The Fibonacci sequence is the most famous example of a generalised sequence that begins with two seed numbers $a$ and $b$ and then proceeds as follows: $$a_n=\begin{cases}a&\mbox{if }n=0;\\b&\mbox{if }n=1;\\a_{n-1}+a_{n-2}&\mbox{otherwise.}\end{cases}$$ No matter what the values of the seed numbers, the ratio of one term to its predecessor always approaches $\phi$, the golden ration.
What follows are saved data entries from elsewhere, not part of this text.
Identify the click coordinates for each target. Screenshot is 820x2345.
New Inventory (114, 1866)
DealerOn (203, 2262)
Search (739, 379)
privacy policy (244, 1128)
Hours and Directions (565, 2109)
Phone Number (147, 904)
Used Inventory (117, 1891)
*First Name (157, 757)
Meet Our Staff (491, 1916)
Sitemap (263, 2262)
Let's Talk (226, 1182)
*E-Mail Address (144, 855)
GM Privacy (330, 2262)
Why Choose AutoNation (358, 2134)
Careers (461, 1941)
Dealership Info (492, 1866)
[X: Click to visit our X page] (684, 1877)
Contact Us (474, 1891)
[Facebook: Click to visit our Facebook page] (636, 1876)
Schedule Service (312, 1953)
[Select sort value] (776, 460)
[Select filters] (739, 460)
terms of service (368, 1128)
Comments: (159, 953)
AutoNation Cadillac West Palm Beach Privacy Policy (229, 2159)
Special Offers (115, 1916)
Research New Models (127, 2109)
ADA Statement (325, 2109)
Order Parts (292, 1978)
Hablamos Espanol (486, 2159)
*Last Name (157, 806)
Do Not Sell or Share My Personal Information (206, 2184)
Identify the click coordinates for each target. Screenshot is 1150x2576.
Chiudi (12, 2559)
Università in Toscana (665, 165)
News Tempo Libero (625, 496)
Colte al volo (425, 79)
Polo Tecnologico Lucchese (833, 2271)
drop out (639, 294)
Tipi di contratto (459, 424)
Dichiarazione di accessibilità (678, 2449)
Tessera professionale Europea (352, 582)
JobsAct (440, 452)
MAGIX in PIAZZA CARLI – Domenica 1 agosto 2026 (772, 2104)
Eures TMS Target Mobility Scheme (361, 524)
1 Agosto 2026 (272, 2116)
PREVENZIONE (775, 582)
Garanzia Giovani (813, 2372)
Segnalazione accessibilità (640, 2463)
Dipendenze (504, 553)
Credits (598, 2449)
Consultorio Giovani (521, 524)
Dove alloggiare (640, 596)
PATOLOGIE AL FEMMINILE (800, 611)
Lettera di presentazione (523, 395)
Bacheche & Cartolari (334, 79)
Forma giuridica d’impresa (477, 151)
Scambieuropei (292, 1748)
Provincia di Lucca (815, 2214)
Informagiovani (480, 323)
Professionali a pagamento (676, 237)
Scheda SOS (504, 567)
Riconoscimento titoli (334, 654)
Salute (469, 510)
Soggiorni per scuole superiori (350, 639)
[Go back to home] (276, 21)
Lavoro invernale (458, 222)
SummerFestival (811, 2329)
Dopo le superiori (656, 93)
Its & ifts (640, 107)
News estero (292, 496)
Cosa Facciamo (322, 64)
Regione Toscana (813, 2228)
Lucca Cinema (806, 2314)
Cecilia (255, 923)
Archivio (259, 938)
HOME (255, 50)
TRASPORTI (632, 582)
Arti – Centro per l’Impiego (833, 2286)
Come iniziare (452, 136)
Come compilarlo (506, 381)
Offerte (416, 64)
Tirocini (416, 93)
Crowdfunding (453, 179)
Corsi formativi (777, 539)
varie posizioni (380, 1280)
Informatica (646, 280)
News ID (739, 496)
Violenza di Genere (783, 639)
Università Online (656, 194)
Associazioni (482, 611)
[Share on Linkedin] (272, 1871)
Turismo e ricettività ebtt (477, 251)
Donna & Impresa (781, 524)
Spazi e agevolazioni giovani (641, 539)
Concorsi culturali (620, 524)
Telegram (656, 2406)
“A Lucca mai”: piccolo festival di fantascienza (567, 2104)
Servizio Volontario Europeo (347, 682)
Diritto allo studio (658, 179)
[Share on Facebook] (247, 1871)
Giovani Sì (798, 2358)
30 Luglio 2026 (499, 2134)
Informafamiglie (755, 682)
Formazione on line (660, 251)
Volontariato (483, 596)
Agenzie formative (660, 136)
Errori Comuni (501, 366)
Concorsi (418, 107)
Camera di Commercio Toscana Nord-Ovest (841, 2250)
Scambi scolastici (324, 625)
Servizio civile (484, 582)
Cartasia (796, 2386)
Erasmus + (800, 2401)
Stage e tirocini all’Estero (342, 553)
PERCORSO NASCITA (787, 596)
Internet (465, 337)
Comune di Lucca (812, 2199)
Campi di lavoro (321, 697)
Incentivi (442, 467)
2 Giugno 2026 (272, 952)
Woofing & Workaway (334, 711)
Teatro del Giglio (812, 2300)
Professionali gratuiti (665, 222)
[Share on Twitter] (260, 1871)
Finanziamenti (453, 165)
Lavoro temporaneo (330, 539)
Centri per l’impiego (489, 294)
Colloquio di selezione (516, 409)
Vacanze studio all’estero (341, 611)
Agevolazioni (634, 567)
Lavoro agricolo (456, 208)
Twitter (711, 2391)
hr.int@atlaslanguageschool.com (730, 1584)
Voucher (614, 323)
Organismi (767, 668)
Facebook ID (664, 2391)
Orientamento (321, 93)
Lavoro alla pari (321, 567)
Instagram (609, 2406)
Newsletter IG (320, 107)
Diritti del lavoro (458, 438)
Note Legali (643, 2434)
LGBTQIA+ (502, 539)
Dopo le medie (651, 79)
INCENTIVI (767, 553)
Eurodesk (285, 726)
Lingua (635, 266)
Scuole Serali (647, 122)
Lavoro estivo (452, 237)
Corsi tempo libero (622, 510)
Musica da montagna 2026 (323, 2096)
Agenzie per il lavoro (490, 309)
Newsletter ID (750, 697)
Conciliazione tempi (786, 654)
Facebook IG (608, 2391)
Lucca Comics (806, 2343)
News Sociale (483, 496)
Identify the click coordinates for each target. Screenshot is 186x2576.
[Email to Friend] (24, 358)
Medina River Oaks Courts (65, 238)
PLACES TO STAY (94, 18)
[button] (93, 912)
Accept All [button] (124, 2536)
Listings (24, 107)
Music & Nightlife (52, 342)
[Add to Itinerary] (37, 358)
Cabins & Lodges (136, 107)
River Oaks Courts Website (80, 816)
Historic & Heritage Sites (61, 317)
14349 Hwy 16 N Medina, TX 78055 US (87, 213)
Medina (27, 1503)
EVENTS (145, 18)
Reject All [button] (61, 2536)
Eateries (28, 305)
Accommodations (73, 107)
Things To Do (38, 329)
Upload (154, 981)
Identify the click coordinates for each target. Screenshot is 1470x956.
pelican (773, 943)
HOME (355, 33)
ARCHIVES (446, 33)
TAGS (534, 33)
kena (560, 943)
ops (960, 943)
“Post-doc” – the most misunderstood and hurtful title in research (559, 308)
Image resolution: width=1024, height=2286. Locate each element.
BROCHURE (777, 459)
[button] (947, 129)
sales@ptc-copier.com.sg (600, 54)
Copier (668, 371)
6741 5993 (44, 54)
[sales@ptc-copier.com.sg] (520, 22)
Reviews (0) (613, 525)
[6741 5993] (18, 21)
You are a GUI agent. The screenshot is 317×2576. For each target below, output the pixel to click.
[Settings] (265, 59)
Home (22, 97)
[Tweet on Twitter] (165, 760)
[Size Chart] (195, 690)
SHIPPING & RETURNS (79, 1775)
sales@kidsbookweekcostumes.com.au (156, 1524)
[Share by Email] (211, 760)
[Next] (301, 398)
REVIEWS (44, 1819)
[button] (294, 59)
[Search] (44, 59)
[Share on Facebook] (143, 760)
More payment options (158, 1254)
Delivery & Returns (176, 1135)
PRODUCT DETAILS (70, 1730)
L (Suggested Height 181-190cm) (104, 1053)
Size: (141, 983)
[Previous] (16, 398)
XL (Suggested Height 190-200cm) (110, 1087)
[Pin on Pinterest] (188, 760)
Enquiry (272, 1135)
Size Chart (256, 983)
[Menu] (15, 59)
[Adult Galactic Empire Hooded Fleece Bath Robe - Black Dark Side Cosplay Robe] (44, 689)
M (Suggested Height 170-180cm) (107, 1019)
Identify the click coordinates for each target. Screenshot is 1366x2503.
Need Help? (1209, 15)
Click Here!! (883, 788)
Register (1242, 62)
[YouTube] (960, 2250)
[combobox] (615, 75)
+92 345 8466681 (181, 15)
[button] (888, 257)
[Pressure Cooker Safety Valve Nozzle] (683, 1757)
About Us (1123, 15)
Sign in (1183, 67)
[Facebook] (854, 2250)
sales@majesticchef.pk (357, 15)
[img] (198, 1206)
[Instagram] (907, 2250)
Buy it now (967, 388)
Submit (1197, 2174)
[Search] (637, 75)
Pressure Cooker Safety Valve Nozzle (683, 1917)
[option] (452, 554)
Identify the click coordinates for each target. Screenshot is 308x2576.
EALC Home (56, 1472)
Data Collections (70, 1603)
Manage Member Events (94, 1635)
This ratio is equal to: $$\frac{1+\sqrt{5}}{2}$$ There is an even more generalised sequence that also begins with two seed numbers $a$ and $b$ but then proceeds as follows: $$a_n=\begin{cases}a&\mbox{if }n=0;\\b&\mbox{if }n=1;\\A \, a_{n-1}+ B \, a_{n-2}&\mbox{otherwise.}\end{cases}$$ Here $A$ and $B$ are constants and in the case where $A=1$ and $B=1$, we have the earlier sequence. The ratio of one term to its predecessor however, is no longer the golden ratio. The $n$-th term for such a sequence is given by: $$\frac{ \alpha^n- \beta^n}{\alpha-\beta}$$ Here $\alpha$ and $\beta$ are the roots of the quadratic $x^2=Ax+B$. Let's take a specific example where $A=3$ and $B=3$ and so $x^2=3x+3$. The solution to this is: $$\alpha=\frac{3+\sqrt{21}}{2} \text{ and } \beta=\frac{3-\sqrt{21}}{2}$$ Thus the $n$-th term approaches: $$\frac{(3+\sqrt{21})^n- (3-\sqrt{21})^n}{2^n \times \sqrt{21}}$$ This simplifies to: $$\frac{1}{\sqrt{21}}\, \left(\frac{3+\sqrt{21}}{2}\right)^n$$ Thus the ratio between successive terms will tend to $\displaystyle \frac{3+\sqrt{21}}{2}$

In the case where $A=1$ and $B=1$, the ratio is  $\displaystyle \frac{1+\sqrt{5}}{2}=\phi$ and so different surds will appear depending on the values of $A$ and $B$.

As we've seen in the case of $A=3$ and $B=3$, the surd turns out to be $\sqrt{21}$. Here is an example of an OEIS sequence with seed numbers $a_0=1$ and $a_1=2$ that has both constants equal to 3:

A202206

a(n) = 3*a(n-1) + 3*a(n-2) with a(0)=1 and a(1)=2

The first terms of the sequence are 1, 2, 9, 33, 126, 477, 1809, 6858, 26001, 98577, 373734, 1416933, ... Naturally the terms get larger far more quickly than the Fibonacci sequence. Note that the ratio of the last two terms is getting close to the predicted value: $$\frac{1416933}{373734} \approx 3.79128738621586 \text{ and } \frac{3+\sqrt{21}}{2} \approx 3.79128784747792$$ A further point to note is that the formula: $$\frac{ \alpha^n- \beta^n}{\alpha-\beta}$$ only produces the correct terms of the sequence when a(0)=0 and a(1)=1 and the result is rounded to the nearest whole number. See permalink. However, no matter what the seed numbers, the ratio of terms for a particular sequence always approaches the same limit.